El poder de las oraciones no verbales
El presidente Eyring compartió la historia del Libro de Mormón sobre el pueblo de Alma el Élder, que habría sido asesinado si hubieran orado abiertamente.
Mosíah 24:12-13 dice: “Y Alma y su pueblo no alzaron la voz al Señor su Dios, sino que derramaron su corazón ante Él; y Él conocía los pensamientos de su corazón. Y aconteció que la voz del Señor vino a ellos en sus aflicciones, diciendo: Levantad la cabeza y tened ánimo.”
El presidente Eyring dijo: “Testifico que el Señor escucha y contesta las oraciones de nuestro corazón, tal como lo hizo con Alma y su pueblo. Podemos seguir Su mandamiento de ‘orar siempre’ al mantener una oración continua en nuestro corazón”.
El presidente Eyring prometió que Dios “escucha las oraciones secretas de nuestro corazón”, incluso en esos momentos en que “puede que no tengas deseos de orar o que no sepas qué decir”.

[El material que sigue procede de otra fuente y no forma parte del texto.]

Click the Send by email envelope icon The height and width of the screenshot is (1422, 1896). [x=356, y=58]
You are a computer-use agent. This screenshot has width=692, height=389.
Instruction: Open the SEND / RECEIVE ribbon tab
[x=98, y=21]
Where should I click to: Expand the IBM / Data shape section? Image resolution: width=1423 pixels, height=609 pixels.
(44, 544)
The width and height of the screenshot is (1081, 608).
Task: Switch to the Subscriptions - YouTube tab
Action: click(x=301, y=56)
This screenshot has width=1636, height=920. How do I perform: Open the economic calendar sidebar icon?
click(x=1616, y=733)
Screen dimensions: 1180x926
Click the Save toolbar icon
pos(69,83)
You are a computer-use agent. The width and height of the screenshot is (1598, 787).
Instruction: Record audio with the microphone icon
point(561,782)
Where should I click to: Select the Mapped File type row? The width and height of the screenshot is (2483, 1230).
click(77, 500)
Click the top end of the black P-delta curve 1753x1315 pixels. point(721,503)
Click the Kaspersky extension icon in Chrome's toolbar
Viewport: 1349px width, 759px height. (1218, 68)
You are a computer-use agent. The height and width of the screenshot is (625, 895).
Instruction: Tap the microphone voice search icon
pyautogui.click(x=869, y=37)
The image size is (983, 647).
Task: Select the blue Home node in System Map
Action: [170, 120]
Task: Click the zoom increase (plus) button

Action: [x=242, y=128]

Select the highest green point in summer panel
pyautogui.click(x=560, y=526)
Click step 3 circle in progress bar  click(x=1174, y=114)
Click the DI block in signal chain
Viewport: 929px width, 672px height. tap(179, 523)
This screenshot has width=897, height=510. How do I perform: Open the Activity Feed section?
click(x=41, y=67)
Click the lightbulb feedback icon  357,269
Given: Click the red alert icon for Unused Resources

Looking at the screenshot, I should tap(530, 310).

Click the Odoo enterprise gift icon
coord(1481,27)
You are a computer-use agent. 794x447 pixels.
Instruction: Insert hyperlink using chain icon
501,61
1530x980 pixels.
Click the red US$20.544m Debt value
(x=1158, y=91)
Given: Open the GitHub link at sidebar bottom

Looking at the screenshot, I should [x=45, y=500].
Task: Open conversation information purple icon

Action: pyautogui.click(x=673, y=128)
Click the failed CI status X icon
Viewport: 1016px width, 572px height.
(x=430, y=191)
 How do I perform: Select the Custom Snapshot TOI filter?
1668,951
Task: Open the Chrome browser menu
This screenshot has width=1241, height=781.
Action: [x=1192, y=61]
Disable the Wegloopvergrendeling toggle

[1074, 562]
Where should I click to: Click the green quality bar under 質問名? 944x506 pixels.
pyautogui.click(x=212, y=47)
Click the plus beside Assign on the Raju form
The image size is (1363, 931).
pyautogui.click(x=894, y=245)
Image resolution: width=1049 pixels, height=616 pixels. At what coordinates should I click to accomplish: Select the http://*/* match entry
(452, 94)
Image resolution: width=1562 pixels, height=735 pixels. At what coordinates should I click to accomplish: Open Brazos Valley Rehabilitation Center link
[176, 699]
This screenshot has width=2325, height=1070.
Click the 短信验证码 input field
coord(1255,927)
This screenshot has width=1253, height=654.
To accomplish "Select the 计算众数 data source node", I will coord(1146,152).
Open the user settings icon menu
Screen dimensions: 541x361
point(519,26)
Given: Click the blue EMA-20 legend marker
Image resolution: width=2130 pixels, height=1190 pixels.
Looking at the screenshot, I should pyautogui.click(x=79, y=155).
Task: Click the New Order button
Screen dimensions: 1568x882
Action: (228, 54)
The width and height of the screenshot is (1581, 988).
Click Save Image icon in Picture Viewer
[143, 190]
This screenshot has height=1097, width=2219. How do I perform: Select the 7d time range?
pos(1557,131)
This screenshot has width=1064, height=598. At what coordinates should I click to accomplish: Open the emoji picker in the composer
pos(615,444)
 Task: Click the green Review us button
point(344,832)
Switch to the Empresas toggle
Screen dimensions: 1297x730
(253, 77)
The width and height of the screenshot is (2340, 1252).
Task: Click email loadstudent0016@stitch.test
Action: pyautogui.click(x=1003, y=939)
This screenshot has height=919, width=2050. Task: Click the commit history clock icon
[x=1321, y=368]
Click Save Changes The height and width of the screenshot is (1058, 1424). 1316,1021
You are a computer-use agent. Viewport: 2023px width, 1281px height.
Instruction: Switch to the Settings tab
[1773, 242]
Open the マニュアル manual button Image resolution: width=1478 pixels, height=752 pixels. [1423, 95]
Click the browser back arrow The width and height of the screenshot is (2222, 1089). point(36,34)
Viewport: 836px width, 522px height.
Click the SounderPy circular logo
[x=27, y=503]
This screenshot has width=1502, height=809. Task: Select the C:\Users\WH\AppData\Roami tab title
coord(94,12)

“Los sentimientos de tu corazón y el amor por nuestro Padre Celestial y por Su Hijo Amado pueden ser tan constantes que tus oraciones se eleven siempre”, dijo.

La oración en tiempos de gozo y durante épocas de aflicción
En otro relato del Libro de Mormón, los hijos de Mosíah tuvieron éxito al predicar el evangelio y se fortalecieron espiritualmente “porque oraban constantemente”, dijo el presidente Eyring.
Alma 17:3 dice que se habían “dedicado mucho a la oración y al ayuno”; por tanto, tenían el espíritu de profecía y el espíritu de revelación.
Dijo el presidente Eyring: “Es significativo que su fortaleza espiritual proviniera de la oración constante en lugar de esperar para orar hasta un momento de crisis, cuando necesitaban desesperadamente la ayuda divina. La oración constante durante los momentos de gozo y también durante las épocas de angustia y aflicción seguramente será recompensada de acuerdo con Su voluntad y Su tiempo perfecto”.
El presidente Eyring testificó que “una humilde oración por la paz en tu corazón será contestada”.
“Lo sentí en el funeral de mi esposa de 61 años”, dijo. “Me sorprendió el sentimiento de paz y casi de gozo. Las personas en el funeral debieron haberse preguntado por qué estaba sonriendo. Era porque el Señor había contestado mi oración por paz, con una seguridad del Espíritu Santo que me permitió imaginar el feliz reencuentro que nos espera. El Señor me dio la paz y la esperanza que había prometido a Sus discípulos”.